*** Opening DATA FOR ANALYSIS ***
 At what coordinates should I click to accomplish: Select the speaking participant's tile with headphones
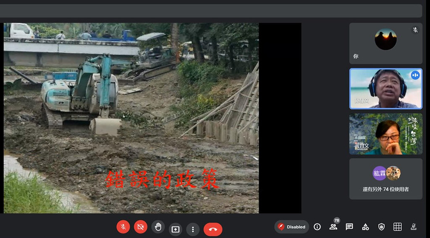tap(386, 89)
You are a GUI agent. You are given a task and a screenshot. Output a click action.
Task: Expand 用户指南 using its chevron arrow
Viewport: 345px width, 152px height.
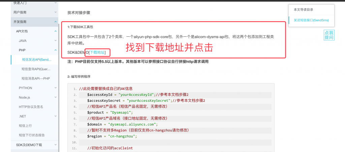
*** Closing DATA FOR ANALYSIS ***
## WORK TASK
Output every entry above verbatim, but leave out the pictures.

## ANSWER SECTION
 At what coordinates should I click to accomplish: Select the speaking participant's tile with headphones
tap(386, 89)
You are a GUI agent. You are given a task and a screenshot. Output a click action.
Task: Expand 用户指南 using its chevron arrow
Viewport: 345px width, 152px height.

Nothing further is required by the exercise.